Is it not also correct that the community of the realm passage, to which my hon. and learned Friend referred, has been cited in a Senate resolution as an inspiration for the American declaration of popular sovereignty, the declaration of independence?
My right hon. Friend is quite correct. Many of the founding fathers of the American constitution were of Scots descent and therefore drew on the Declaration of Arbroath in framing it.
Anyone who doubts that there is a firm foundation for the notion that in Scotland the people are sovereign should look to the writings of the late Professor Neil MacCormick, who was regius professor emeritus of public law and the law of nature and nations at the University of Edinburgh. He was a distinguished Scottish nationalist and the son of the petitioner in the MacCormick case that I mentioned earlier, as well as being an internationally recognised jurist. Nobody could doubt his eminence in the field of public law and constitutional theory.
What I am asking for is respect when this Parliament comes to debate the Prime Minister’s Bill that deals with British sovereignty, if that is what we are going to have. I understand that many hon. Members from England hold Dicey’s doctrine of parliamentary sovereignty very dear and I am aware that it can be traced back to Tudor times and beyond.

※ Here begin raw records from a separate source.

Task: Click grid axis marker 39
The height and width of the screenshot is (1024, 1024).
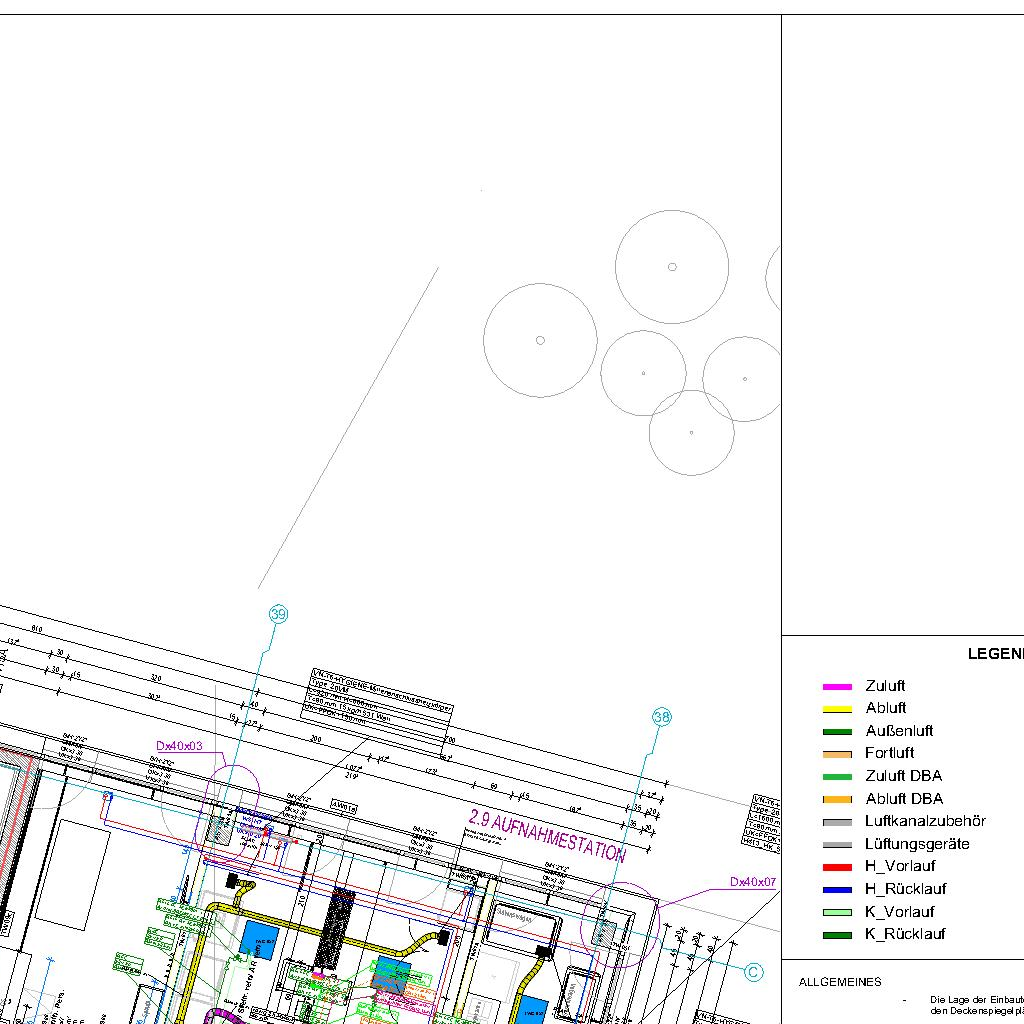Action: (279, 614)

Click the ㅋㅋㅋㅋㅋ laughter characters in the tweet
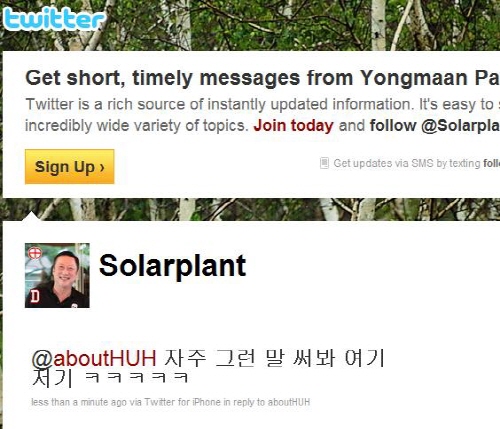[x=137, y=378]
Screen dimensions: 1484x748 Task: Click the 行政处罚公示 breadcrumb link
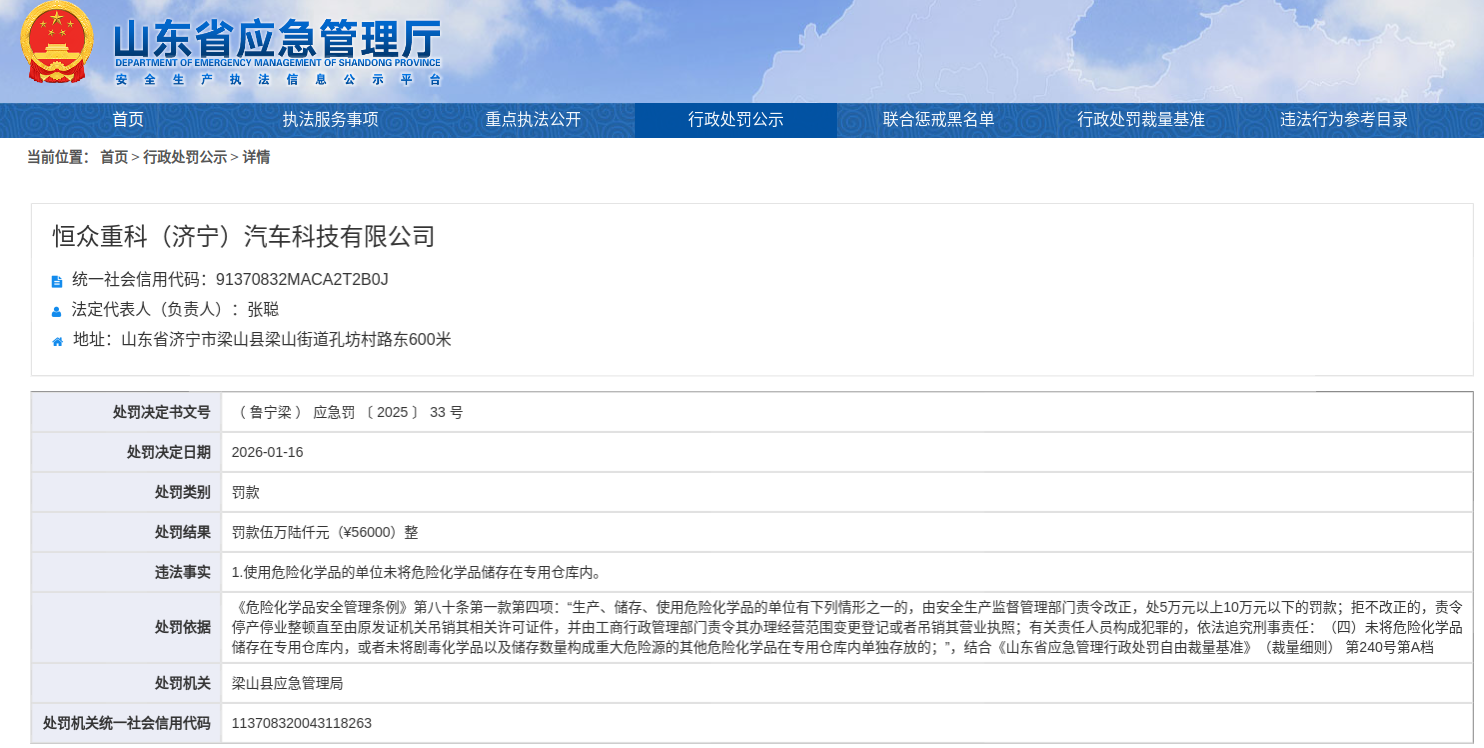pyautogui.click(x=185, y=157)
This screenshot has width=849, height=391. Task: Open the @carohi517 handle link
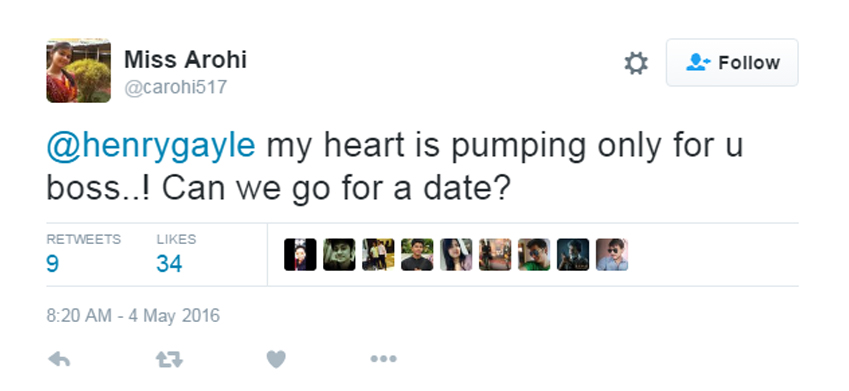pos(175,87)
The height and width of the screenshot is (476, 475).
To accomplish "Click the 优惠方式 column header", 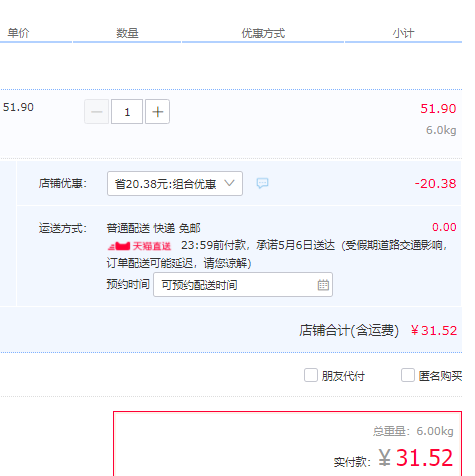I will point(263,33).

I am sure that they will be keen to preserve it, insofar as it has not suffered many knocks already.
However, we were told repeatedly during the Scottish independence referendum that Scotland was an equal partner in the Union. Therefore, I am sure that hon. Members from England, including the Prime Minister and the Government, will wish to accord the Scottish doctrine of the sovereignty of the people of Scotland equal respect. When our two Parliaments united in 1707, it was not the case that the English Parliament somehow swallowed whole the Scottish Parliament. It was a Union of two Parliaments. Therefore, it is not logical to say that the English notion of the doctrine of the sovereignty of Parliament should reign supreme, and that the Scottish notion of the doctrine of the sovereignty of the people should be ignored.

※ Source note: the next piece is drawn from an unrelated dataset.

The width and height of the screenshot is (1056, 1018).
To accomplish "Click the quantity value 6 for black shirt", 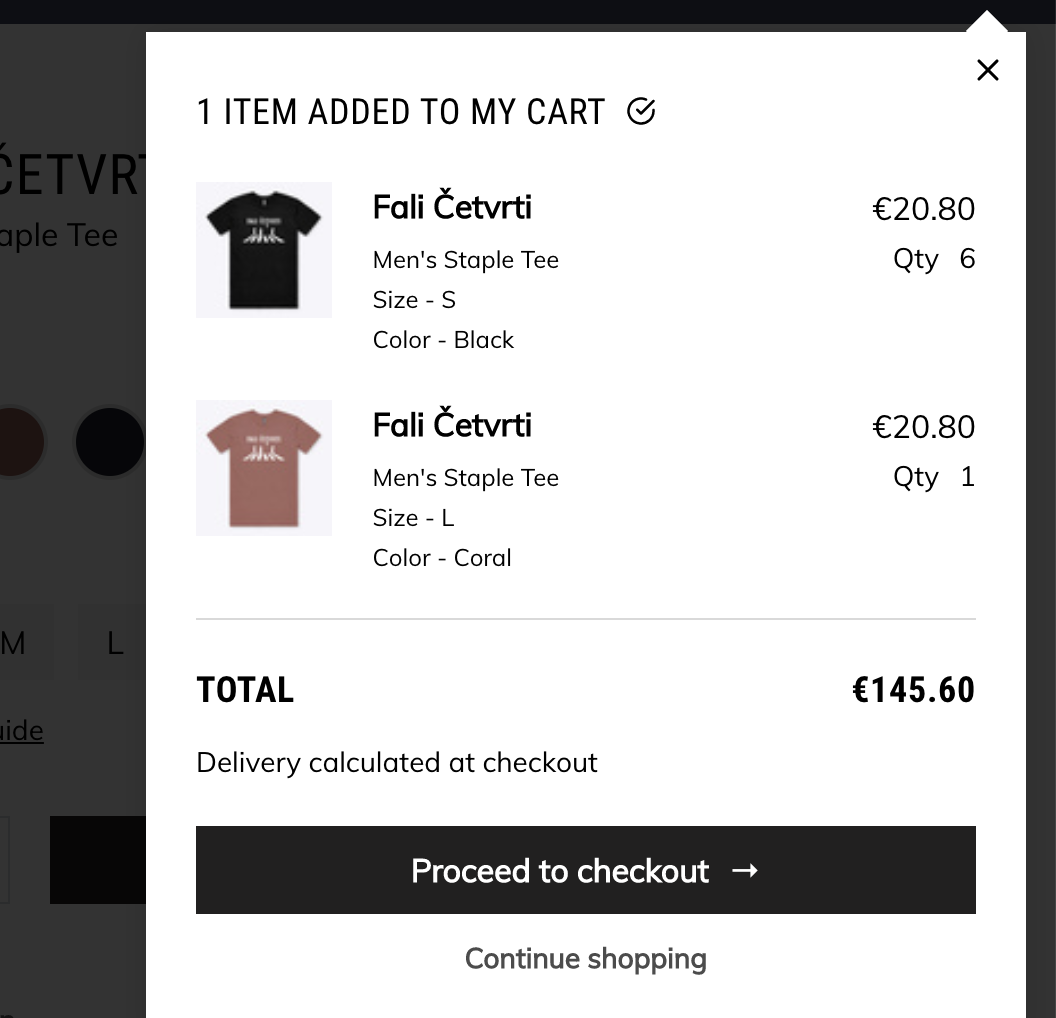I will point(966,258).
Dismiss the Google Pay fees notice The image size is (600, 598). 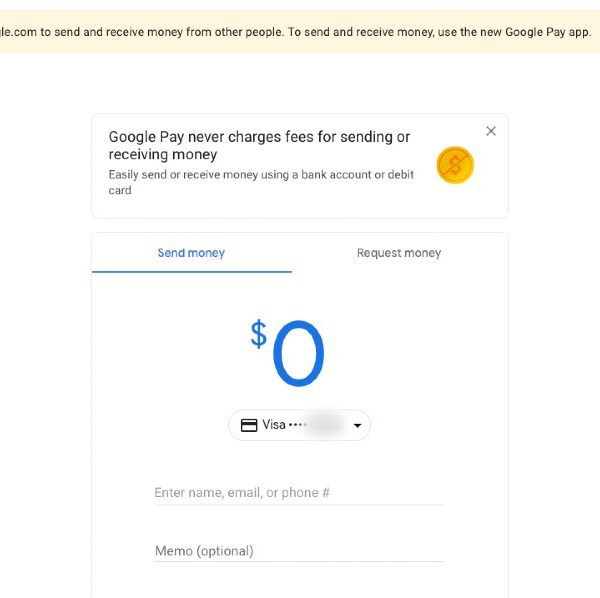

In fact, it is often said that the advocates of parliamentary sovereignty are defending a doctrine that not even the higher English judiciary believe in any more. It is interesting to observe—I am very indebted to my friend, Lord Lester of Herne Hill, for drawing this to my attention—that Dicey himself, in his ardent opposition to Irish home rule, was prepared to depart from his doctrine of parliamentary sovereignty. In 1913, Dicey contended that if Asquith’s Home Rule Bill was enacted by this Parliament, it
“would have no constitutional validity as a law”
and that
“it would be justifiable for the Ulster Unionists to resort to rebellion, if necessary, to prevent Irish Home Rule”.

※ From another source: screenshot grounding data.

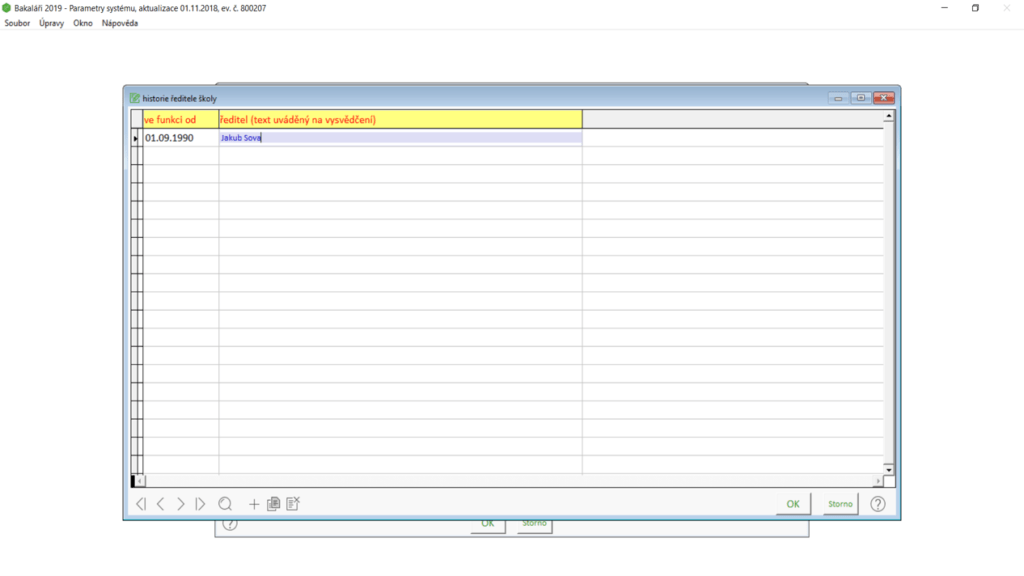The height and width of the screenshot is (576, 1024).
Task: Open the Úpravy menu
Action: pos(52,23)
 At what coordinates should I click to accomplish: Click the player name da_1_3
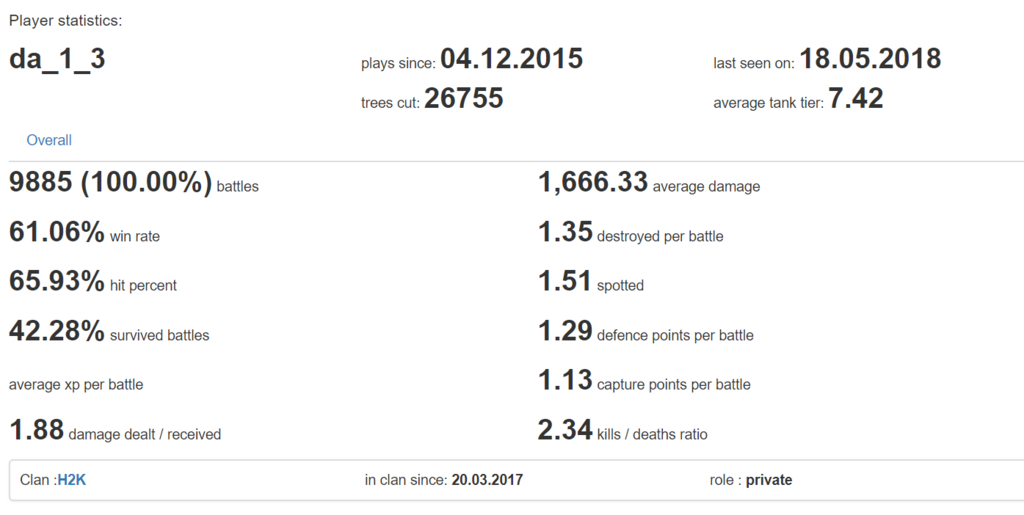pos(57,59)
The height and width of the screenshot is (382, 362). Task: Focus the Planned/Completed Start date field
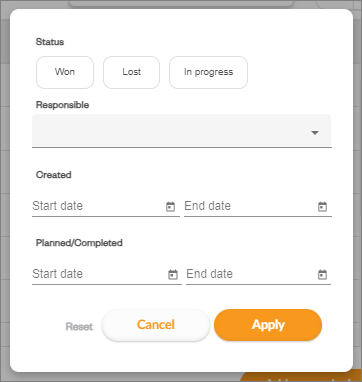tap(99, 274)
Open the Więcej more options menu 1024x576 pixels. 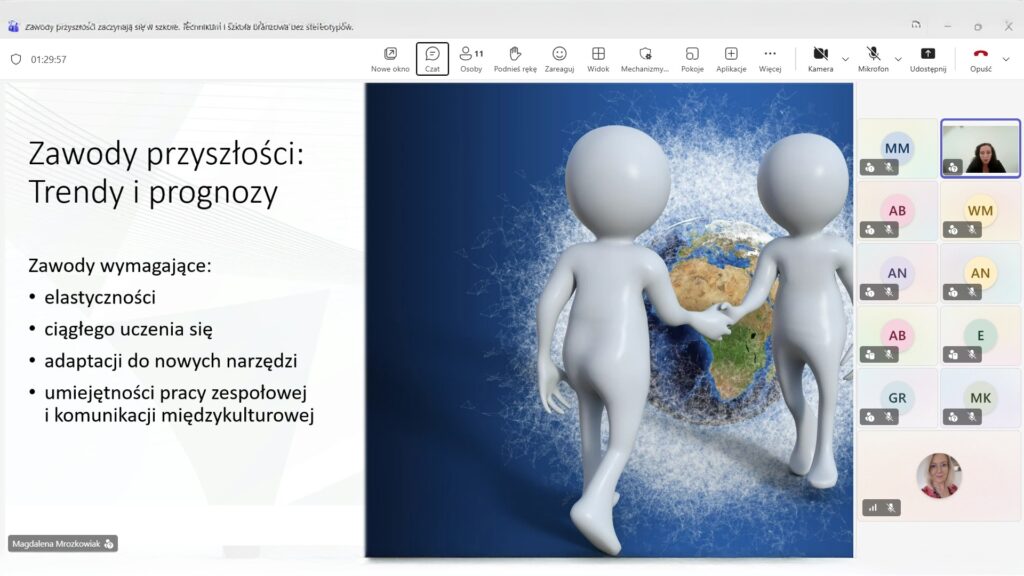769,59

If any hon. Members are interested in the reference for that, I can give it to them later. So even Dicey himself was prepared to depart from the notion that the English Parliament was wholly sovereign.
If the doctrine of parliamentary supremacy is compromised in English law, even by its greatest exponent, there is all the more reason for the UK Government to recognise that it has no counterpart in Scotland, to tread carefully when they bring forward their British sovereignty Bill and to accord some respect to the different notions of sovereignty across these islands.